Post #440 from above link.
I guess this is now the question of how we decide how to assess sources of information for accuracy. I suppose in theory we should be able to just read a single source, like the Guardian or whatever, because one of the basic skills that professional journalists should have, and exercise, is the ability to assimilate information from several different sources. So they should be doing the job of checking sources, and not just relying on one, for you.
But we all know that it doesn't entirely work like that and we have to do some of that cross-checking from multiple sources ourselves. I suppose the extent to which we have to (or can) do that now is what is sometimes called the rise of "citizen journalism".
That is a very important debate for todays environment and could create some very lively and much needed discussion. There seems to be a very horrible habit of cherry-picked scientific data that is purposefully misrepresented and sensationalized simply to sell some products, be they stories or actual item for practical usage.
I have heard some of the 'top journalists' talk about how most people in the field are hacks who do little to no research.

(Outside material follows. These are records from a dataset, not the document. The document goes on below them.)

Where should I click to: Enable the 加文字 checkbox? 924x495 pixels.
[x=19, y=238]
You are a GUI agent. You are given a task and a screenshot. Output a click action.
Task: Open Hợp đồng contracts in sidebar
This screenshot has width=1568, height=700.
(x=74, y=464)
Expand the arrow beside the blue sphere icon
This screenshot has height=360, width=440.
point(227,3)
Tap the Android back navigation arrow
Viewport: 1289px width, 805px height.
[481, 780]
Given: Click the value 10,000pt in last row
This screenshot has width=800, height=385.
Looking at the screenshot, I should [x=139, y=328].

A hard-working and dedicated journalist, in my mind, would be one that repeatedly amends and revisits certain articles they've put into print before (sadly I imagine the "news companies" tend not to encourage such actions, and that public opinion may very well sway toward discrediting anything the journalist says if they admit they may have missed some information.)
I remember hearing about Orwell commenting on his work in the BBC where he knew he was lying (hence Room 101), but for the purposes of war propaganda I guess he had a reasonable enough understanding of the world to see the need for counter propaganda in such harsh and dangerous times.

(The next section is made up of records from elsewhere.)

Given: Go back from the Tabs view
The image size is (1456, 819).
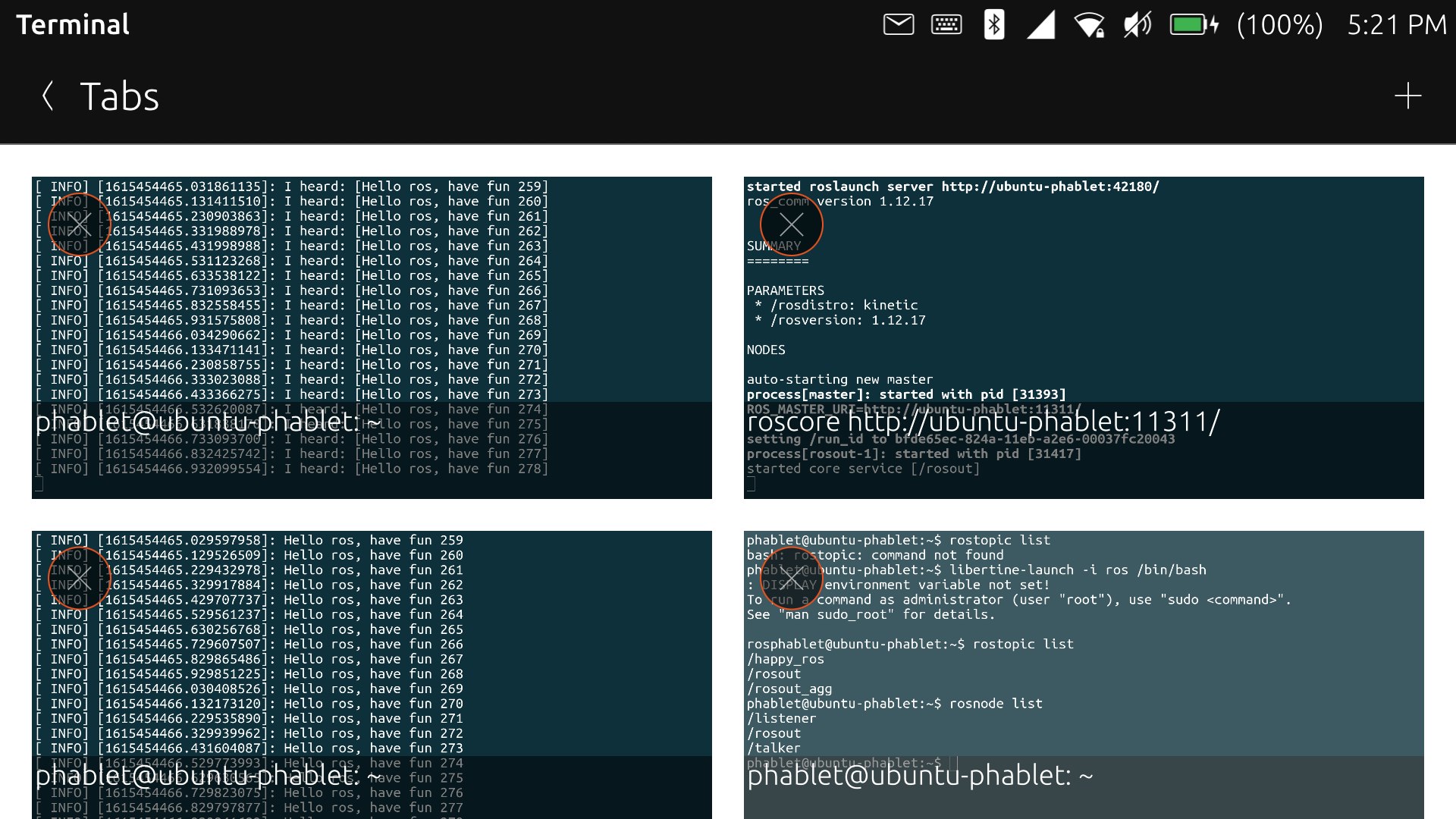Looking at the screenshot, I should 47,96.
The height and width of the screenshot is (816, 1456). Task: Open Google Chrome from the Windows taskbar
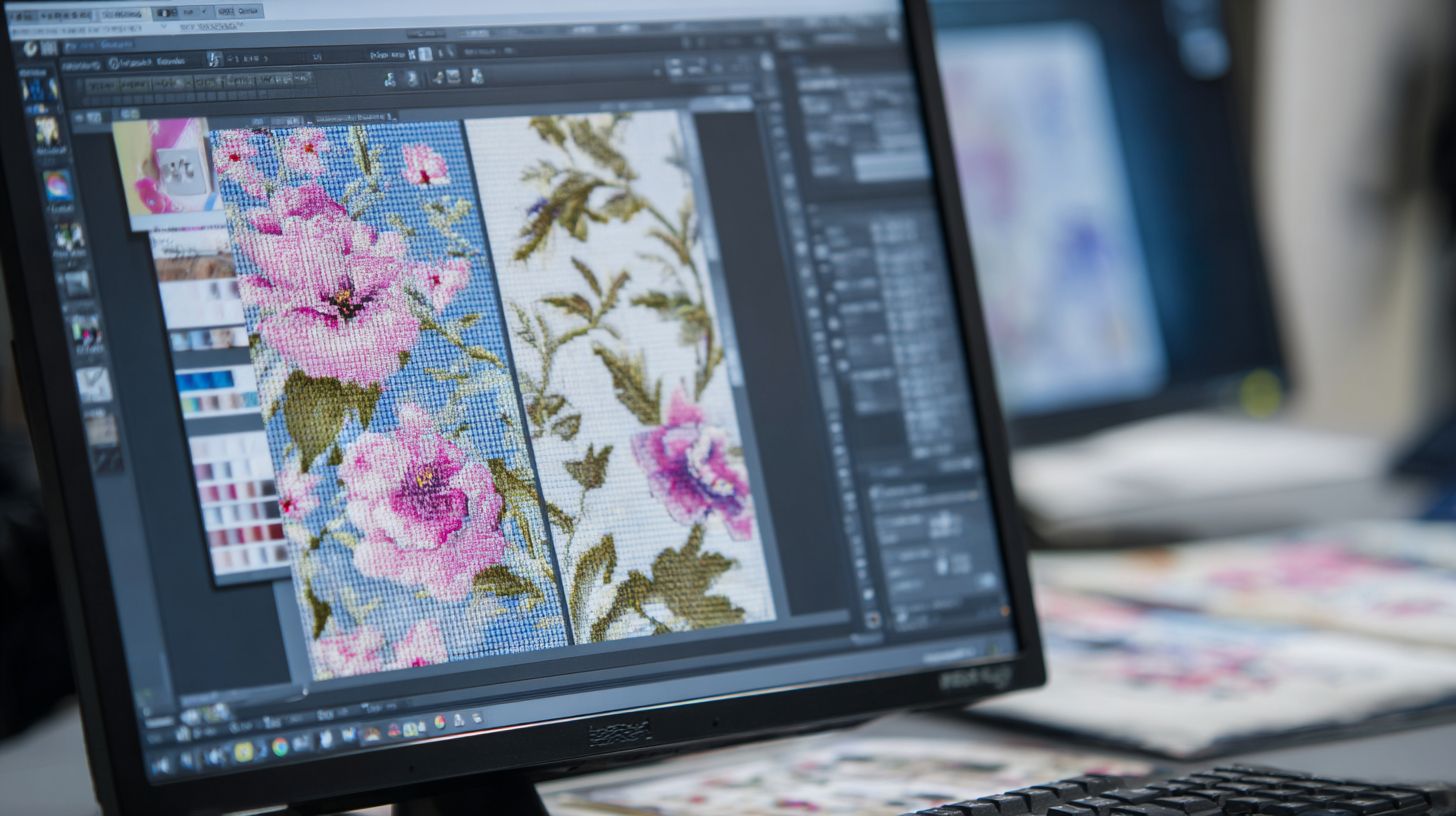279,746
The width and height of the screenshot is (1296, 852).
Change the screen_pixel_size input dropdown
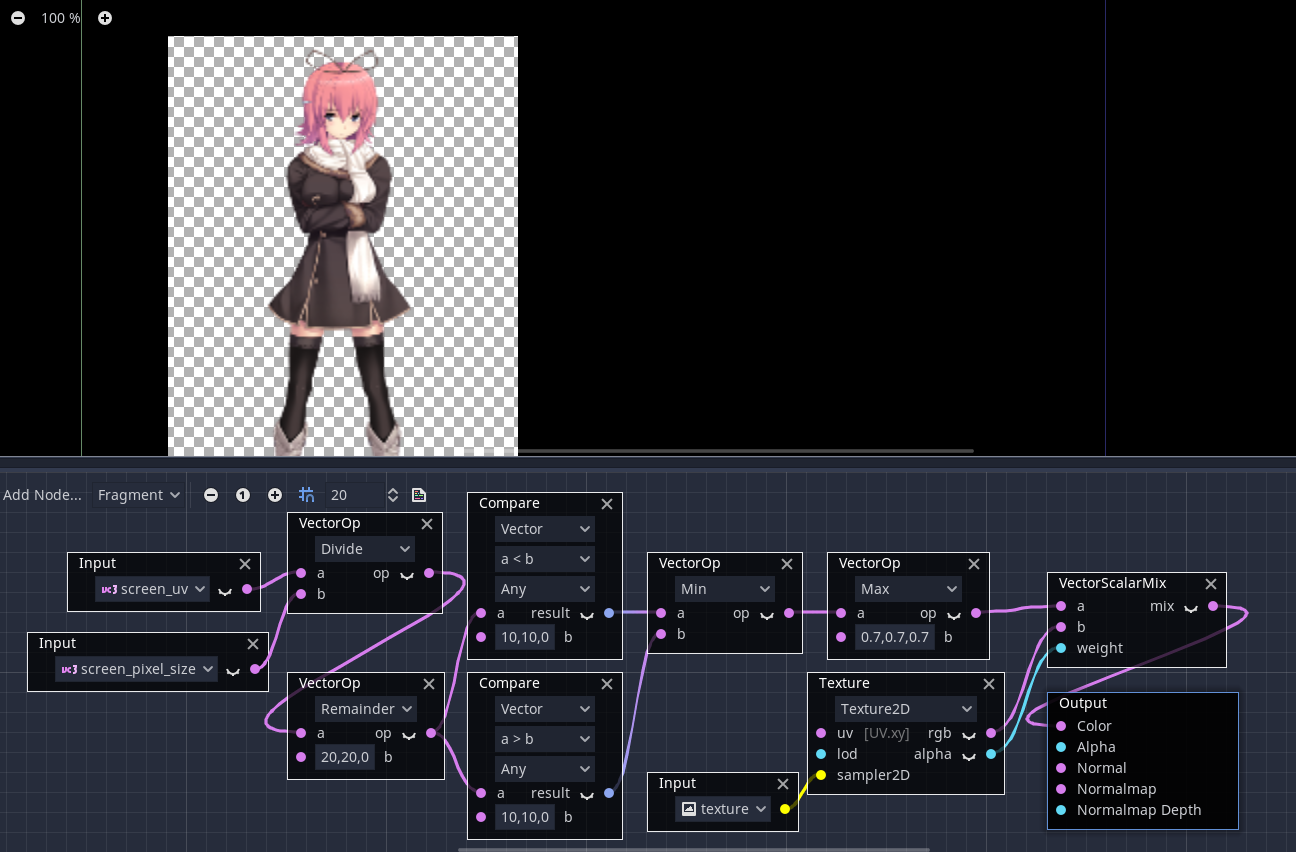136,668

I have mentioned (maybe not here?) how Alan Moore is very critical of fiction too. He is obsessed with research and feels it is extremely important. Today I can imagine that many writers and journalists pushed to meet certain deadlines simply type into google and pull up information that way rather than actually doing some scholarly work. This is why I have great appreciation of scholars who present information in very long and drawn out monotonous text. They at least invest themselves into presenting the subject they are studying without frills or ribbons.
Yes! It's a constant struggle. This tends to be why I am so hard on myself, and others too most likely! I truly believe that the best way to understand anything is to present contradictory evidence and try to build as much counter evidence as you can to challenge your own position.

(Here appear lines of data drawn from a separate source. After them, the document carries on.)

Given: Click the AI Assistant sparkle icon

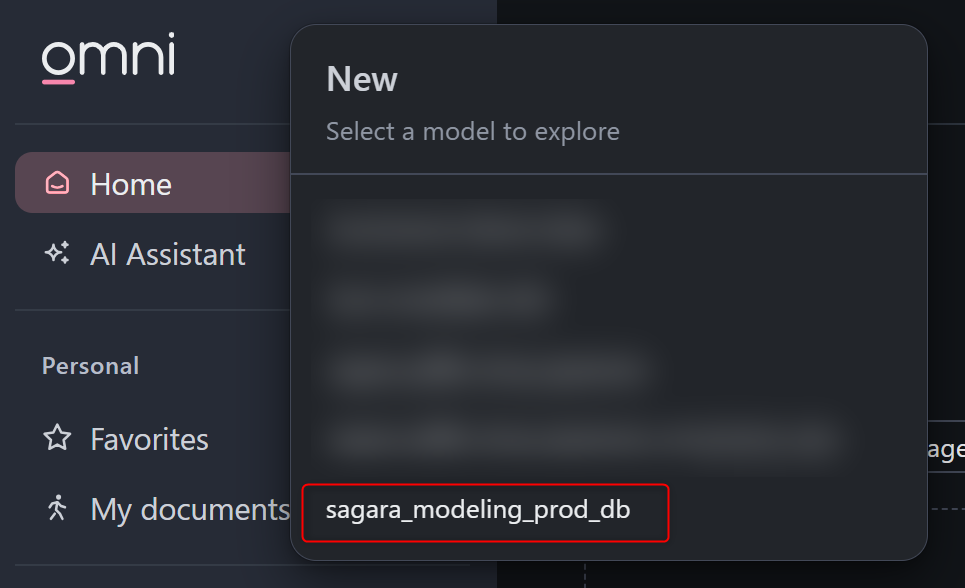Looking at the screenshot, I should (57, 253).
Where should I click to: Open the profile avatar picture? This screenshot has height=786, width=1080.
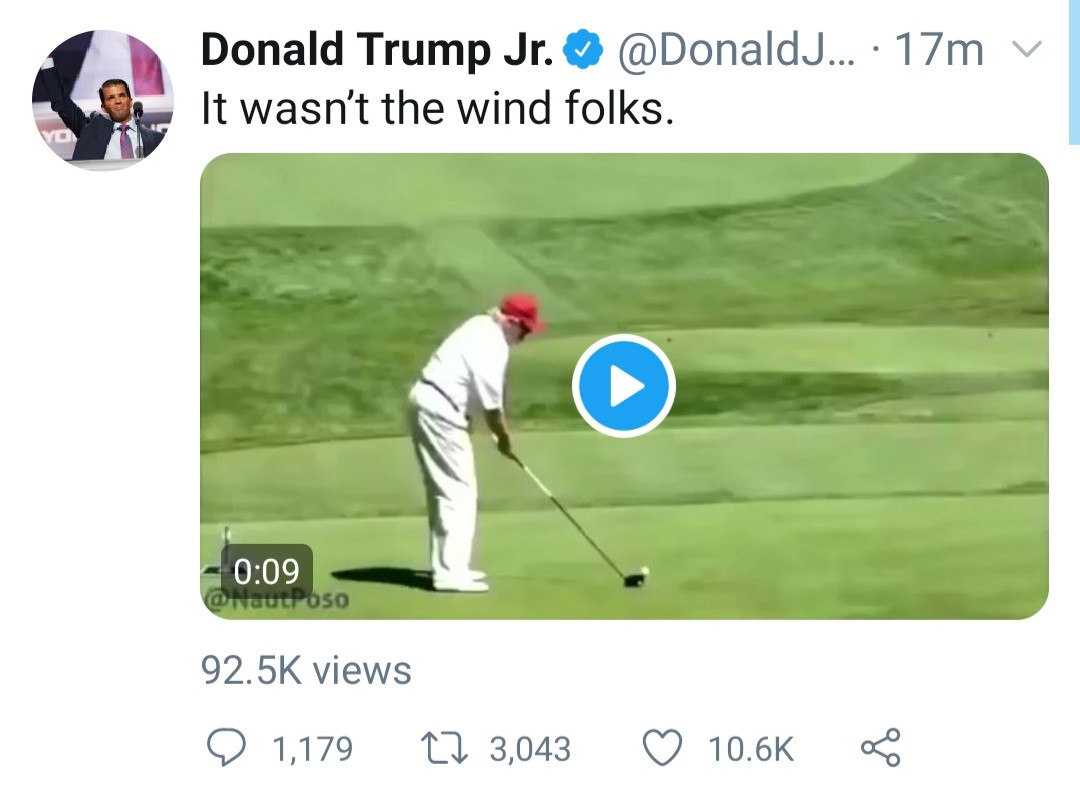[x=103, y=100]
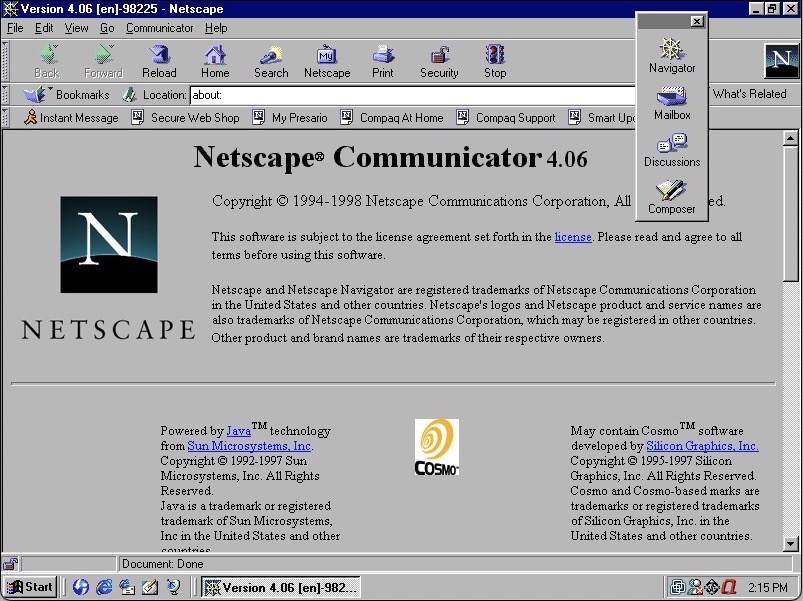Open the Communicator menu
The width and height of the screenshot is (803, 601).
tap(159, 28)
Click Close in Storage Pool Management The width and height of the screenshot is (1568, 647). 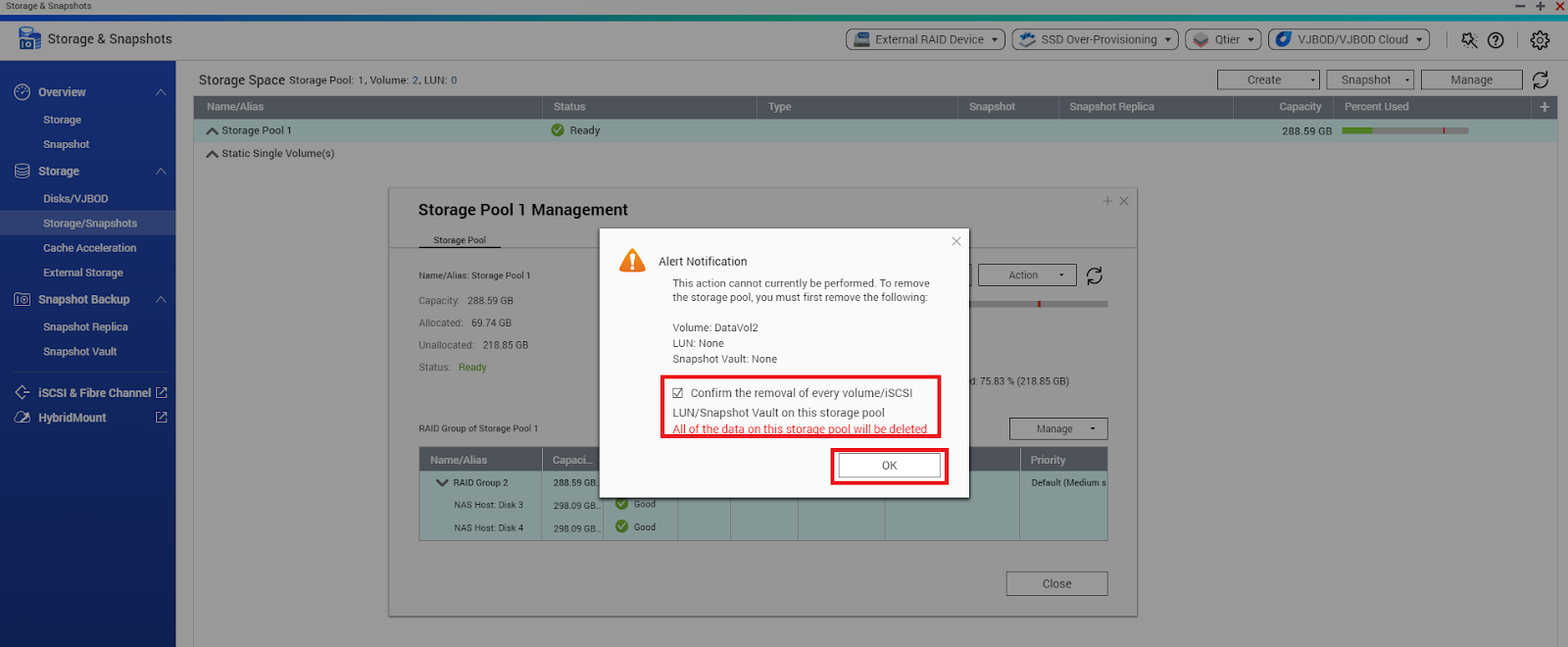[x=1056, y=584]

The problem with doing this is that people will tend to pigeon-hole you as being leftist, rightist, Marxist, liberal, atheist, theist, sociopathic, over emotional, etc.,. I think if you find that you're being looked at by others as holding to a whole amalgam of contradictory positions then you're at least exposing yourself to even more possible angles of counter argumentation than you alone can provide to yourself.
The best we can do is present our take on the information we have and be unafraid of looking stupid. Often the biggest hurdle to get over is our own steadfast positions because we are not inclined to socially expose our intellectual failings without fighting back.